- **What is needed**
The full listing, start to finish: write it out again exactly.

- **Records supplied**
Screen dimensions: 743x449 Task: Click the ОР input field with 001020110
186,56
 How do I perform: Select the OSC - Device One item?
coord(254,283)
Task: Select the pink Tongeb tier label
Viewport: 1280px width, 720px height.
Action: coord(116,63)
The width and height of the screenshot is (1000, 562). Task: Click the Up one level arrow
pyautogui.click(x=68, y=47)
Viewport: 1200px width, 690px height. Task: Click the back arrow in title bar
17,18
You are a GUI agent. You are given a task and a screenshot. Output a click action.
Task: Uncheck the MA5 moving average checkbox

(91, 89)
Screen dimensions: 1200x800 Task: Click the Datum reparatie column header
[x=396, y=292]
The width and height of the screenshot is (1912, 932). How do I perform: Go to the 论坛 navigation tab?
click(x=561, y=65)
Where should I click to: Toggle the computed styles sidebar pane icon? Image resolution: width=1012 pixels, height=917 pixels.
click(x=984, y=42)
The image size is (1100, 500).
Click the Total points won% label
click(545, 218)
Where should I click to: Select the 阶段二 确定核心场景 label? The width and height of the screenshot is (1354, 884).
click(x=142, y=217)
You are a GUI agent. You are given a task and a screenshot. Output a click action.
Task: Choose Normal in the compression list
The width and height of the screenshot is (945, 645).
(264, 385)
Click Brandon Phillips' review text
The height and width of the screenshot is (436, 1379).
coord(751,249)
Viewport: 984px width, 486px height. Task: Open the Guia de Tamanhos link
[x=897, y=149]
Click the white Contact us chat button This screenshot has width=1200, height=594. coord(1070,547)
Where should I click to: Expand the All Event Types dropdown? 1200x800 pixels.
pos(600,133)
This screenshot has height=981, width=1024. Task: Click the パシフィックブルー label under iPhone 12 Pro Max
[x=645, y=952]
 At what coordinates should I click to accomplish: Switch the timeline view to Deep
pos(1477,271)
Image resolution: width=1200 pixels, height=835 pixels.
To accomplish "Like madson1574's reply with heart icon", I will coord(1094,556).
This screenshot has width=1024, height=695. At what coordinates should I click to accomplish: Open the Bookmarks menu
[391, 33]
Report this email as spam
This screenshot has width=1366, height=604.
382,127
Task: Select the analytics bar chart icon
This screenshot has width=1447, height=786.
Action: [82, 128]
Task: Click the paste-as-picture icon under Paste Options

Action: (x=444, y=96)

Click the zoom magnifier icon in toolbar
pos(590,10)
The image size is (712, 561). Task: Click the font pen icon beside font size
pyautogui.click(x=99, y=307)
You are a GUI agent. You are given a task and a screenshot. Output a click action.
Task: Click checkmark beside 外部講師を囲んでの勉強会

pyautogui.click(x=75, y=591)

- **Response to this task**
Screen dimensions: 743x449 Task: Click the ОР input field with 001020110
186,56
 How do I perform: Select the OSC - Device One item?
coord(254,283)
Task: Select the pink Tongeb tier label
Viewport: 1280px width, 720px height.
Action: coord(116,63)
The width and height of the screenshot is (1000, 562). Task: Click the Up one level arrow
pyautogui.click(x=68, y=47)
Viewport: 1200px width, 690px height. Task: Click the back arrow in title bar
17,18
You are a GUI agent. You are given a task and a screenshot. Output a click action.
Task: Uncheck the MA5 moving average checkbox

(91, 89)
Screen dimensions: 1200x800 Task: Click the Datum reparatie column header
[x=396, y=292]
The width and height of the screenshot is (1912, 932). How do I perform: Go to the 论坛 navigation tab?
click(x=561, y=65)
Where should I click to: Toggle the computed styles sidebar pane icon? Image resolution: width=1012 pixels, height=917 pixels.
click(x=984, y=42)
The image size is (1100, 500).
Click the Total points won% label
click(545, 218)
Where should I click to: Select the 阶段二 确定核心场景 label? The width and height of the screenshot is (1354, 884).
click(x=142, y=217)
You are a GUI agent. You are given a task and a screenshot. Output a click action.
Task: Choose Normal in the compression list
The width and height of the screenshot is (945, 645).
(264, 385)
Click Brandon Phillips' review text
The height and width of the screenshot is (436, 1379).
coord(751,249)
Viewport: 984px width, 486px height. Task: Open the Guia de Tamanhos link
[x=897, y=149]
Click the white Contact us chat button This screenshot has width=1200, height=594. coord(1070,547)
Where should I click to: Expand the All Event Types dropdown? 1200x800 pixels.
pos(600,133)
This screenshot has height=981, width=1024. Task: Click the パシフィックブルー label under iPhone 12 Pro Max
[x=645, y=952]
 At what coordinates should I click to accomplish: Switch the timeline view to Deep
pos(1477,271)
Image resolution: width=1200 pixels, height=835 pixels.
To accomplish "Like madson1574's reply with heart icon", I will coord(1094,556).
This screenshot has width=1024, height=695. At what coordinates should I click to accomplish: Open the Bookmarks menu
[391, 33]
Report this email as spam
This screenshot has width=1366, height=604.
382,127
Task: Select the analytics bar chart icon
This screenshot has width=1447, height=786.
Action: [82, 128]
Task: Click the paste-as-picture icon under Paste Options

Action: (x=444, y=96)

Click the zoom magnifier icon in toolbar
pos(590,10)
The image size is (712, 561). Task: Click the font pen icon beside font size
pyautogui.click(x=99, y=307)
You are a GUI agent. You are given a task and a screenshot. Output a click action.
Task: Click checkmark beside 外部講師を囲んでの勉強会

pyautogui.click(x=75, y=591)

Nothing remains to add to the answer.